## What is needed
Rewrite every entry, swapping "GUI agent" for "interface agent" and keeping everything else the same. Omit the pictures from your output.

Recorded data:

┌────────

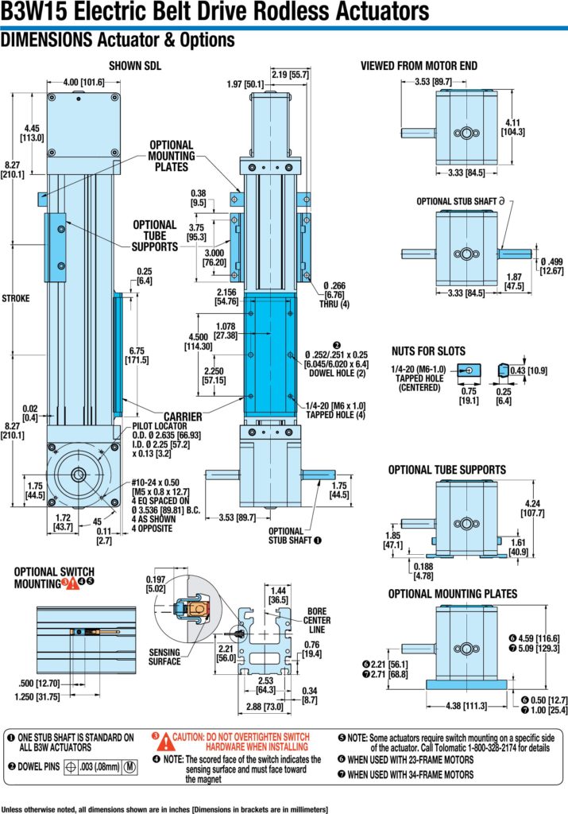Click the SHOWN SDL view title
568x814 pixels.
click(135, 66)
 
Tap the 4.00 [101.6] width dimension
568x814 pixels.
click(83, 82)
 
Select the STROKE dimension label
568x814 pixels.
click(16, 299)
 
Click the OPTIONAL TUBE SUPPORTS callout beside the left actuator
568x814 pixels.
click(155, 235)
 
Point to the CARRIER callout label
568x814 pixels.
click(183, 417)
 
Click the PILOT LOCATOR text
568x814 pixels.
click(159, 426)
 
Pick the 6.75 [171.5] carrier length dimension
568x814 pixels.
click(137, 355)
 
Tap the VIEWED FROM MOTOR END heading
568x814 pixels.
click(419, 66)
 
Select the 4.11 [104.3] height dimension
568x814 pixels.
click(512, 127)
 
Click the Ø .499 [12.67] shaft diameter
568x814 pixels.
click(551, 266)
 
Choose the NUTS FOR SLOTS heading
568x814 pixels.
click(428, 351)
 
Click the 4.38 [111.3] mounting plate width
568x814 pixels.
click(466, 706)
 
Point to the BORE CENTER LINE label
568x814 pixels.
click(316, 620)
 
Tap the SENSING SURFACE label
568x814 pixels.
click(164, 657)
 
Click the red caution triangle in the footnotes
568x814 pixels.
click(164, 742)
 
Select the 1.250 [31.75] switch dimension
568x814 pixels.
click(37, 696)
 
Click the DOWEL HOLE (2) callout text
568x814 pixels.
click(337, 373)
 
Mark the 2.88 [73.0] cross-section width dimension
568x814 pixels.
click(265, 707)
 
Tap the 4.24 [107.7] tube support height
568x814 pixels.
click(532, 508)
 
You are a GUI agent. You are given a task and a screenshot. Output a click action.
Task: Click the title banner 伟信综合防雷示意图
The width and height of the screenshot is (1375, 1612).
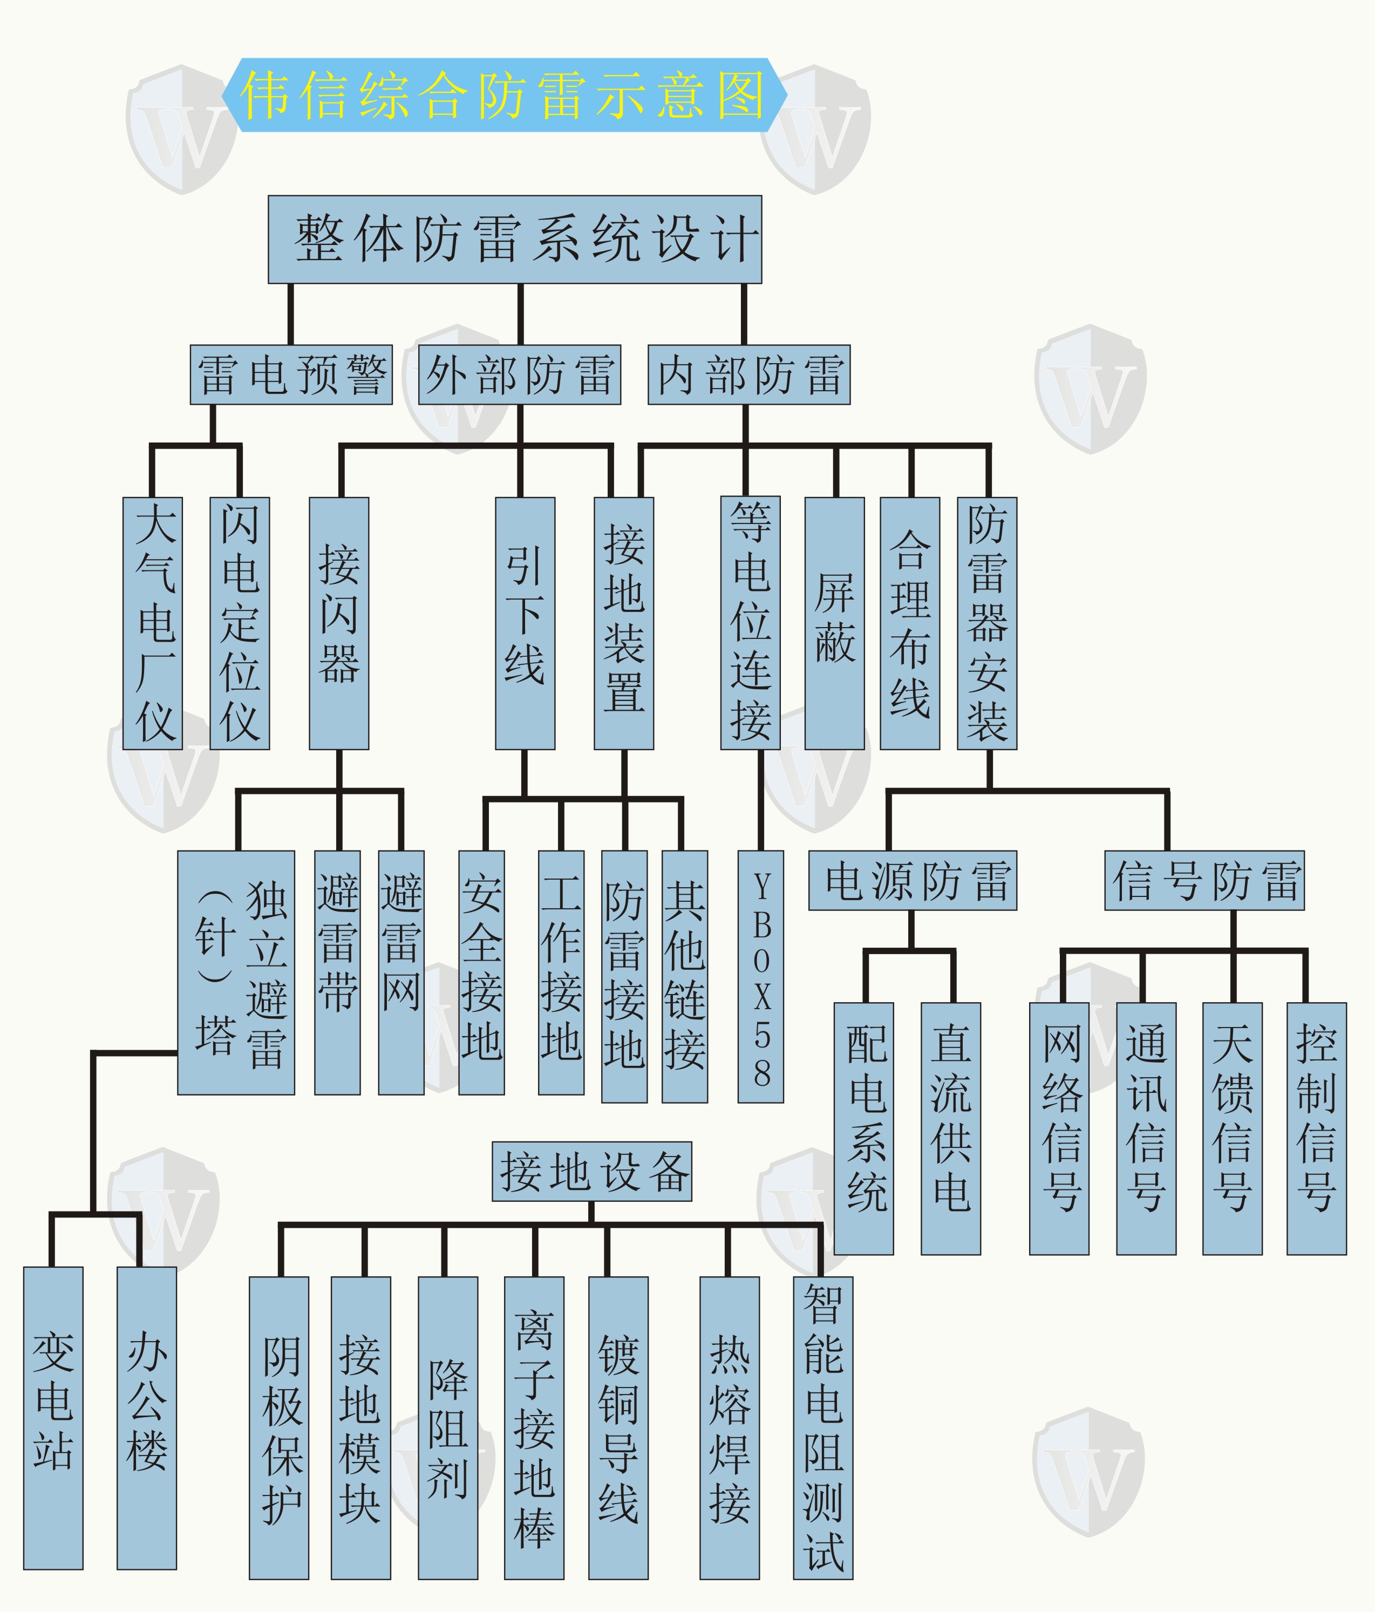pyautogui.click(x=504, y=95)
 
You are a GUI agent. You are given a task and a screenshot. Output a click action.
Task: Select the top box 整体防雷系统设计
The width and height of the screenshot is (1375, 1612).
pyautogui.click(x=514, y=239)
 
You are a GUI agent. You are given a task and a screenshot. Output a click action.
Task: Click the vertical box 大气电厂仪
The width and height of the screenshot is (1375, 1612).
pyautogui.click(x=153, y=623)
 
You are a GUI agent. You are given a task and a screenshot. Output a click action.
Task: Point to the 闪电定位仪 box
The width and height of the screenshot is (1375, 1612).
pyautogui.click(x=240, y=623)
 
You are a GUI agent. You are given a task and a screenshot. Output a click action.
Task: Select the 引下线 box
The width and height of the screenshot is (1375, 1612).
pyautogui.click(x=525, y=623)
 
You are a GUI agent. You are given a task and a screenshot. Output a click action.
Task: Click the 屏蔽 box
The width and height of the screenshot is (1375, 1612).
pyautogui.click(x=834, y=623)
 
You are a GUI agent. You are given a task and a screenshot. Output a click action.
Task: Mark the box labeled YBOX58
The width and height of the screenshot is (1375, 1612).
pyautogui.click(x=760, y=976)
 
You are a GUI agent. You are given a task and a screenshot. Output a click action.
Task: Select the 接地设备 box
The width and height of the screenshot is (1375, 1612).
pyautogui.click(x=591, y=1172)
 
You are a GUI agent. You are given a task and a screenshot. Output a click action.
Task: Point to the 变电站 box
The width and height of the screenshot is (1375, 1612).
pyautogui.click(x=53, y=1418)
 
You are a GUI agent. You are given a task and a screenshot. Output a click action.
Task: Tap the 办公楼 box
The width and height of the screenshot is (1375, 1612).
pyautogui.click(x=146, y=1418)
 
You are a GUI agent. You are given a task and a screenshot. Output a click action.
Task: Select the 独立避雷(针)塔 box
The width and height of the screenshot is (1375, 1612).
pyautogui.click(x=236, y=972)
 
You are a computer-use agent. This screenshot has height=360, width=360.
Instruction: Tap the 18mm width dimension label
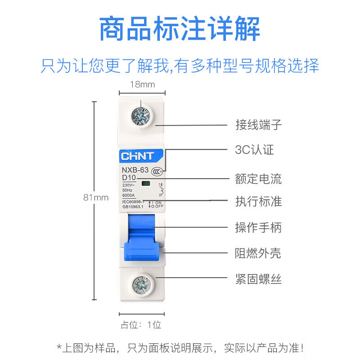click(142, 84)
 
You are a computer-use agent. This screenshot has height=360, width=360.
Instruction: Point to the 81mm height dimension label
click(96, 197)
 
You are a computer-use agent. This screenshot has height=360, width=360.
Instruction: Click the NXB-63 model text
click(135, 170)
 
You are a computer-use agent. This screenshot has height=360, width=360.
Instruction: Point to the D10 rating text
click(129, 178)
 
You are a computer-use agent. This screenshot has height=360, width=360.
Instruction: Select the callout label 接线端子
click(258, 125)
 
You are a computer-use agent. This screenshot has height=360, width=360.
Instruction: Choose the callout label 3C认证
click(254, 150)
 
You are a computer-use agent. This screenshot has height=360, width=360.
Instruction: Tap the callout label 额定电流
click(258, 179)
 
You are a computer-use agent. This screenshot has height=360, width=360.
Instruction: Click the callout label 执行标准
click(258, 201)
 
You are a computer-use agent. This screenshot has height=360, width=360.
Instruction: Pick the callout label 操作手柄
click(258, 227)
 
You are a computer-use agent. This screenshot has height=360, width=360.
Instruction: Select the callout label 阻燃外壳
click(258, 253)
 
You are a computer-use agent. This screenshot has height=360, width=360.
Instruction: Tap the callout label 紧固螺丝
click(258, 279)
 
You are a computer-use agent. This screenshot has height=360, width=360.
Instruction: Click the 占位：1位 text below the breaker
click(141, 324)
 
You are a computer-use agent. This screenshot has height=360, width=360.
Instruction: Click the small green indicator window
click(146, 184)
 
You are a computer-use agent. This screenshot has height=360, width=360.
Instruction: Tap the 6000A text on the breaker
click(129, 195)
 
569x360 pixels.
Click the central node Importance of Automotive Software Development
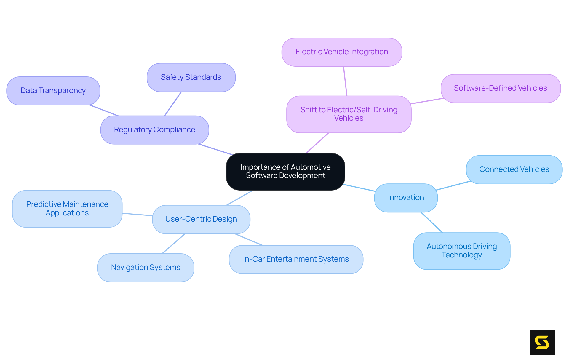click(x=285, y=172)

└────────

## Exercise answer
Click the SHOWN SDL view title
568x814 pixels.
click(135, 66)
 
Tap the 4.00 [101.6] width dimension
568x814 pixels.
click(83, 82)
 
Select the STROKE dimension label
568x814 pixels.
click(16, 299)
 
Click the OPTIONAL TUBE SUPPORTS callout beside the left actuator
568x814 pixels.
click(155, 235)
 
Point to the CARRIER callout label
568x814 pixels.
click(183, 417)
 
Click the PILOT LOCATOR text
568x814 pixels.
click(159, 426)
 
Pick the 6.75 [171.5] carrier length dimension
568x814 pixels.
click(137, 355)
 
Tap the VIEWED FROM MOTOR END heading
568x814 pixels.
click(419, 66)
 
Select the 4.11 [104.3] height dimension
568x814 pixels.
click(512, 127)
 
Click the Ø .499 [12.67] shaft diameter
568x814 pixels.
click(551, 266)
 
Choose the NUTS FOR SLOTS heading
568x814 pixels.
click(428, 351)
 
Click the 4.38 [111.3] mounting plate width
568x814 pixels.
click(466, 706)
 
Point to the BORE CENTER LINE label
568x814 pixels.
click(316, 620)
 
Tap the SENSING SURFACE label
568x814 pixels.
click(164, 657)
 
Click the red caution triangle in the footnotes
568x814 pixels.
click(164, 742)
 
Select the 1.250 [31.75] switch dimension
568x814 pixels.
click(37, 696)
 
Click the DOWEL HOLE (2) callout text
568x814 pixels.
click(337, 373)
 
Mark the 2.88 [73.0] cross-section width dimension
568x814 pixels.
click(265, 707)
 
Tap the 4.24 [107.7] tube support height
568x814 pixels.
click(532, 508)
 
You are a interface agent. You are given a task and a screenshot. Output a click action.
Task: Click the title banner 伟信综合防雷示意图
The width and height of the screenshot is (1375, 1612).
pyautogui.click(x=504, y=95)
 
You are a interface agent. You are given a task and a screenshot. Output a click action.
Task: Select the top box 整体防雷系统设计
The width and height of the screenshot is (1375, 1612).
pyautogui.click(x=514, y=239)
 
You are a interface agent. You are given a task and a screenshot. Output a click action.
Task: Click the vertical box 大气电厂仪
The width and height of the screenshot is (1375, 1612).
pyautogui.click(x=153, y=623)
 
You are a interface agent. You are given a task and a screenshot. Output a click action.
Task: Point to the 闪电定位仪 box
The width and height of the screenshot is (1375, 1612).
pyautogui.click(x=240, y=623)
 
You are a interface agent. You are given a task and a screenshot. Output a click action.
Task: Select the 引下线 box
The width and height of the screenshot is (1375, 1612).
pyautogui.click(x=525, y=623)
 
You are a interface agent. You are given a task and a screenshot. Output a click action.
Task: Click the 屏蔽 box
The width and height of the screenshot is (1375, 1612).
pyautogui.click(x=834, y=623)
 
You are a interface agent. You are given a task and a screenshot. Output a click action.
Task: Mark the box labeled YBOX58
The width and height of the screenshot is (1375, 1612).
pyautogui.click(x=760, y=976)
 
You are a interface agent. You are given a task and a screenshot. Output a click action.
Task: Select the 接地设备 box
The width and height of the screenshot is (1375, 1612).
pyautogui.click(x=591, y=1172)
 
You are a interface agent. You are given a task and a screenshot. Output a click action.
Task: Point to the 变电站 box
The width and height of the screenshot is (1375, 1612).
pyautogui.click(x=53, y=1418)
 
You are a interface agent. You are given a task and a screenshot. Output a click action.
Task: Tap the 办公楼 box
The width and height of the screenshot is (1375, 1612).
pyautogui.click(x=146, y=1418)
 
You are a interface agent. You are given a task and a screenshot. Output a click action.
Task: Select the 独立避雷(针)塔 box
The width and height of the screenshot is (1375, 1612).
pyautogui.click(x=236, y=972)
 
You are a computer-use agent. This screenshot has height=360, width=360.
Instruction: Tap the 18mm width dimension label
click(142, 84)
 
You are a computer-use agent. This screenshot has height=360, width=360.
Instruction: Point to the 81mm height dimension label
click(96, 197)
 
You are a computer-use agent. This screenshot has height=360, width=360.
Instruction: Click the NXB-63 model text
click(135, 170)
 
You are a computer-use agent. This screenshot has height=360, width=360.
Instruction: Point to the D10 rating text
click(129, 178)
 
You are a computer-use agent. This screenshot has height=360, width=360.
Instruction: Select the callout label 接线端子
click(258, 125)
 
You are a computer-use agent. This screenshot has height=360, width=360.
Instruction: Choose the callout label 3C认证
click(254, 150)
 
You are a computer-use agent. This screenshot has height=360, width=360.
Instruction: Tap the callout label 额定电流
click(258, 179)
 
You are a computer-use agent. This screenshot has height=360, width=360.
Instruction: Click the callout label 执行标准
click(258, 201)
 
You are a computer-use agent. This screenshot has height=360, width=360.
Instruction: Pick the callout label 操作手柄
click(258, 227)
 
You are a computer-use agent. This screenshot has height=360, width=360.
Instruction: Select the callout label 阻燃外壳
click(258, 253)
 
You are a computer-use agent. This screenshot has height=360, width=360.
Instruction: Tap the callout label 紧固螺丝
click(258, 279)
 
You are a computer-use agent. This screenshot has height=360, width=360.
Instruction: Click the 占位：1位 text below the breaker
click(141, 324)
 
You are a computer-use agent. This screenshot has height=360, width=360.
Instruction: Click the small green indicator window
click(146, 184)
 
You are a computer-use agent. This screenshot has height=360, width=360.
Instruction: Tap the 6000A text on the breaker
click(129, 195)
 
569x360 pixels.
Click the central node Importance of Automotive Software Development
click(x=285, y=172)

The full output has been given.